In the case of non-polynomial (but still parametric) curve-fitting, we can use nls. If we replace the response y by the original (nonlogged) flux values, we might posit a parametric model of the form flux = exp(a+b*x), where x=log(time) as before. Compare a nonlinear approach (in red) with a nonparametric approach (in green) for this case:
   flux <- grb[,2]
   nlsmodel1 <- nls(flux ~ exp(a+b*x), start=list(a=0,b=0))
   npmodel2 <- lowess(flux~x)
   plot(x, flux, xlab="log time", ylab="flux")
   lines(xx, exp(9.4602-.9674*xx), col=2, lwd=2)
   lines(npmodel2, col=3, lwd=2)
Interestingly, the coefficients of the nonlinear least squares fit are different than the coefficients of the original linear model fit on the logged data, even though these coefficients have exactly the same interpretation: If flux = exp(a + b*x), then shouldn't log(flux) = a + b*x? The difference arises because these two fitting methods calculate (and subsequently minimize) the residuals on different scales. Try plotting exp(a + b*xx) on the scatterplot of x vs. flux for both (a,b) solutions to see what happens. Next, try plotting a + b*xx on the scatterplot of x vs. log(flux) to see what happens.

If outliers appear to have too large an influence over the least-squares solution, we can also try resistant regression, using the lqs function in the MASS package. The basic idea behind lqs is that the largest residuals (presumably corresponding to "bad" outliers) are ignored. The results for our log(flux) vs. log(time) example look terrible but are very revealing. Can you understand why the output from lqs looks so very different from the least-squares output?
   library(MASS)
   lqsmodel1 <- lqs(y~x, method="lts")
   plot(x,y,xlab="log time",ylab="log flux")
   abline(model1,col=2)
   abline(lqsmodel1,col=3)
Let us now consider least absolute deviation regression, which may be considered a milder form of resistant regression than lqs. In least absolute deviation regression, even large residuals have an influence on the regression line (unlike in lqs), but this influence is less than in least squares regression. To implement it, we'll use a function called rq (regression quantiles) in the "quantreg" package. Like the "car" package, this package is not part of the standard distribution of R, so we'll need to download it. In order to do this, we must tell R where to store the installed library using the install.packages function.

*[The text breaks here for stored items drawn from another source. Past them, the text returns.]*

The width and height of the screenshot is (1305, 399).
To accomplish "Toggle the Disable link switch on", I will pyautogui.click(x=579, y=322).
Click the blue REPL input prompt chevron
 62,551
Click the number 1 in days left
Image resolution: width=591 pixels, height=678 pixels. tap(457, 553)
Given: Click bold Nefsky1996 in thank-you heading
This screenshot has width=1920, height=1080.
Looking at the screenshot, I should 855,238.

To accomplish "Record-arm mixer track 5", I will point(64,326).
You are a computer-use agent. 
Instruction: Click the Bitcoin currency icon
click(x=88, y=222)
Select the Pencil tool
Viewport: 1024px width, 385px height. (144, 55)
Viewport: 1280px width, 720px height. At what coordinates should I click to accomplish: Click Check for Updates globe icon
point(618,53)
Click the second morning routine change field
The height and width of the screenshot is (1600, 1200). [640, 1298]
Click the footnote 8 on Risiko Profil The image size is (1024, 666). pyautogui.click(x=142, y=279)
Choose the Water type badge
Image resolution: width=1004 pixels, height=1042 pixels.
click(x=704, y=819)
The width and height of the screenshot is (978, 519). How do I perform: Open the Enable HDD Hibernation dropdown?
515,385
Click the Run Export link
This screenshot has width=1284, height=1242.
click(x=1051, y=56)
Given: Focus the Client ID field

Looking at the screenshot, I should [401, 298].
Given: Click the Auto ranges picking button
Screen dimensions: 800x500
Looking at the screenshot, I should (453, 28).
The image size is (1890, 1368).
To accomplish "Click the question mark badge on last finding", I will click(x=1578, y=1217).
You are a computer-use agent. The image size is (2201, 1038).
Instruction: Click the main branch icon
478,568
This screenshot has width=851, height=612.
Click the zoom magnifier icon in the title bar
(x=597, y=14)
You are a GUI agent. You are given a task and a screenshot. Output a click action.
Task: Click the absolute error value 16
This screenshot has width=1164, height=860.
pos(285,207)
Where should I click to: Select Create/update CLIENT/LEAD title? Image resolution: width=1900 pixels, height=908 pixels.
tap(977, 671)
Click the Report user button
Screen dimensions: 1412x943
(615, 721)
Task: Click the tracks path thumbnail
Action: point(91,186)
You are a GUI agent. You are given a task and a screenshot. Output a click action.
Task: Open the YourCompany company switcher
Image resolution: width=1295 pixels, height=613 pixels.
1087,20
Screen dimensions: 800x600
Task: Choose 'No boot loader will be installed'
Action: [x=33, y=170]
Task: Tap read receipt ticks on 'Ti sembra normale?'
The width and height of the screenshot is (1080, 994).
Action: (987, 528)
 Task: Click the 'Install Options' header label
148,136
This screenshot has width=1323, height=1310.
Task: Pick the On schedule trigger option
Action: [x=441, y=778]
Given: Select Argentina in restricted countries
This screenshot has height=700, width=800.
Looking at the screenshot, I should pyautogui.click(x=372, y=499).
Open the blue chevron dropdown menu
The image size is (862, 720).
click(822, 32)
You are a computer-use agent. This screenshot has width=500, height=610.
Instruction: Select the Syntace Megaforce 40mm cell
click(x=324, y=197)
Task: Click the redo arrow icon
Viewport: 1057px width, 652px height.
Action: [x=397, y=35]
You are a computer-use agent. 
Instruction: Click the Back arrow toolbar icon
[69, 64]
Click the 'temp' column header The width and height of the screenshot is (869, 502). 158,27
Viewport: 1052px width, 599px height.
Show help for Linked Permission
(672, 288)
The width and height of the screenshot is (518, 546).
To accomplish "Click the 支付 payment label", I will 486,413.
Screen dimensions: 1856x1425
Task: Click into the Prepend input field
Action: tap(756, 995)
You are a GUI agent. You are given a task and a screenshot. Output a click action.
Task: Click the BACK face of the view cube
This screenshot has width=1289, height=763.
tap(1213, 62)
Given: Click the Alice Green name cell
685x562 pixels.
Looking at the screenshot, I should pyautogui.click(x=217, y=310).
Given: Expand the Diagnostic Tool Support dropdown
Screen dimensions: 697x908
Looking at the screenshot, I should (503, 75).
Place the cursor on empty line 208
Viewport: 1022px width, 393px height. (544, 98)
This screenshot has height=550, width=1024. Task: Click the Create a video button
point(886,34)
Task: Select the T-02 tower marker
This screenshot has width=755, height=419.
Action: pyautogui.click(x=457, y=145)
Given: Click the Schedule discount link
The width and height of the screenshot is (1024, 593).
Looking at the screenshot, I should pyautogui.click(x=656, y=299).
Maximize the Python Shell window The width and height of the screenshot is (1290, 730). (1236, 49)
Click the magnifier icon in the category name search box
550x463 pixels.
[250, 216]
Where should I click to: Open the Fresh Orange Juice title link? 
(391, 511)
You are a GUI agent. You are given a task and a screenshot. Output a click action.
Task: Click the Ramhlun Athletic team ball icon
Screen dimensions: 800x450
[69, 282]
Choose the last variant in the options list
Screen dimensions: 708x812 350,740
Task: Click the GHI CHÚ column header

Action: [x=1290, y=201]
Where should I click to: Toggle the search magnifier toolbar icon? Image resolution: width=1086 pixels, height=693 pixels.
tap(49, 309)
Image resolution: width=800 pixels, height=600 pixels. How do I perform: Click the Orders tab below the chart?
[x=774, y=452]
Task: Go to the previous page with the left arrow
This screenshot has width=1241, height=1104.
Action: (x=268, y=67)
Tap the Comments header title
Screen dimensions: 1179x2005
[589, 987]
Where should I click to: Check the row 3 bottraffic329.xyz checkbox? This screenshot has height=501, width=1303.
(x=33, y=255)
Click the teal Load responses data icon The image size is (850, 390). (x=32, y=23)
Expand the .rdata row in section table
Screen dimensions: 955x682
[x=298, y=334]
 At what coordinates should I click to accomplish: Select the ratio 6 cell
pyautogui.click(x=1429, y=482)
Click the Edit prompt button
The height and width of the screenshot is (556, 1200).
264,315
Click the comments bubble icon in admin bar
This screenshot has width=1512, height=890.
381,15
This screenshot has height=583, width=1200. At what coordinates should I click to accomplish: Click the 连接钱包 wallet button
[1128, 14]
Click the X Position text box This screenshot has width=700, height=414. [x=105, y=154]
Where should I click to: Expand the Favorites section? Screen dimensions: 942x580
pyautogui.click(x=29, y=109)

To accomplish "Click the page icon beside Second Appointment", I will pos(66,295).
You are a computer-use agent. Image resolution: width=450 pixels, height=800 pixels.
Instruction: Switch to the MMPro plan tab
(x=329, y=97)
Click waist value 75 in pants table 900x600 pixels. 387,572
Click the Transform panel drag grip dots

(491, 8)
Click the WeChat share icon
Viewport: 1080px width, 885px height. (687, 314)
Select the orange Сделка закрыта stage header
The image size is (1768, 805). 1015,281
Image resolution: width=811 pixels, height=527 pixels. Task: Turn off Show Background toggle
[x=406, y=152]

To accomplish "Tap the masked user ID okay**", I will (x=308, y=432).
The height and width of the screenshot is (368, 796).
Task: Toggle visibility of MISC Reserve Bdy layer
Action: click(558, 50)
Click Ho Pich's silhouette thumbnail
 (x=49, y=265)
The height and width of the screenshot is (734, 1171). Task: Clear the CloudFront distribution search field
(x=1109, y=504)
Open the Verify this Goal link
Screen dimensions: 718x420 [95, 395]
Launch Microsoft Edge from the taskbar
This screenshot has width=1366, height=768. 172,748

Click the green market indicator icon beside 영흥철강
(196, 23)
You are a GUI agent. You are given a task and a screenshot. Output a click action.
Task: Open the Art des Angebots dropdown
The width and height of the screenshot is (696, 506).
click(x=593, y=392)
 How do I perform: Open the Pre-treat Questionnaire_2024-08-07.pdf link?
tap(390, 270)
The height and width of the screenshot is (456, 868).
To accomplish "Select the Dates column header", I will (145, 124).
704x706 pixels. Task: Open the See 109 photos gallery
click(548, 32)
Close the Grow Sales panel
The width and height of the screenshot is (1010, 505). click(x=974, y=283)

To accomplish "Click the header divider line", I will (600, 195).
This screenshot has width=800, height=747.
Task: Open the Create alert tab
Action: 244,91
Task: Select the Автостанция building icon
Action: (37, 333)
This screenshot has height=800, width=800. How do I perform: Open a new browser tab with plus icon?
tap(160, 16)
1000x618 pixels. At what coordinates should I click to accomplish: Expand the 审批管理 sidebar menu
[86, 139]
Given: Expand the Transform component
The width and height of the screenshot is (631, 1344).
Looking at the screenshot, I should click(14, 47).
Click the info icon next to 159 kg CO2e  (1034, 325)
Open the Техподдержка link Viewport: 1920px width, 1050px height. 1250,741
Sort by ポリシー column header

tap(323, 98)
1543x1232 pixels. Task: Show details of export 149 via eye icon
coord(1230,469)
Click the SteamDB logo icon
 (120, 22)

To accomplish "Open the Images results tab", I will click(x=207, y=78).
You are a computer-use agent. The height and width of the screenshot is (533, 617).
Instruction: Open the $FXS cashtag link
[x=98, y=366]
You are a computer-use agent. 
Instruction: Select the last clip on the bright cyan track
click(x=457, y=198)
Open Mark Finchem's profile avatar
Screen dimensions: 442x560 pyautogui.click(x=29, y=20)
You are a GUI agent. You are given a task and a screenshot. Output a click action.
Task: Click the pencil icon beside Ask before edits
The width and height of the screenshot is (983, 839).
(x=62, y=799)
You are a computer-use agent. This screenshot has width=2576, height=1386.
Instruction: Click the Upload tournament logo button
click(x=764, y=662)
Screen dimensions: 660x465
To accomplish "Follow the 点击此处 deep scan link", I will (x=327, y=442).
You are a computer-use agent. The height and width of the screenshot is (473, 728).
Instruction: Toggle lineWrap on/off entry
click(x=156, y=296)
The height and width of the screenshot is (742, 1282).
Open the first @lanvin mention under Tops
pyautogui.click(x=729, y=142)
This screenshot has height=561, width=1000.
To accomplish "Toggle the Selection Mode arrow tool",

   install.packages("quantreg",lib="V:/") # lib=... is not always necessary!
   library(quantreg, lib.loc="V:/")
Assuming the quantreg package is loaded, we may now compare the least-squares fit (red) with the least absolute deviations fit (green). In this example, the two fits are nearly identical:
   rqmodel1 <- rq(y~x)
   plot(x,y,xlab="log time",ylab="log flux")
   abline(model1,col=2)
   abline(rqmodel1,col=3)
We conclude by mentioning some well-studied and increasingly popular methods of penalized least squares. These include ridge regression (in which the penalty is proportional to the L2 norm of the parameter vector) and LASSO (which uses an L1 norm instead of an L2 norm). There are also other penalized least sqaures methods, perhaps most notably the SCAD (smoothly clipped absolute deviation) penalty. For an implementation of ridge regression, see the lm.ridge function in the MASS package. To use this function, you must first type library(MASS). For a package that implements LASSO, check out, e.g., the lasso2 package on CRAN.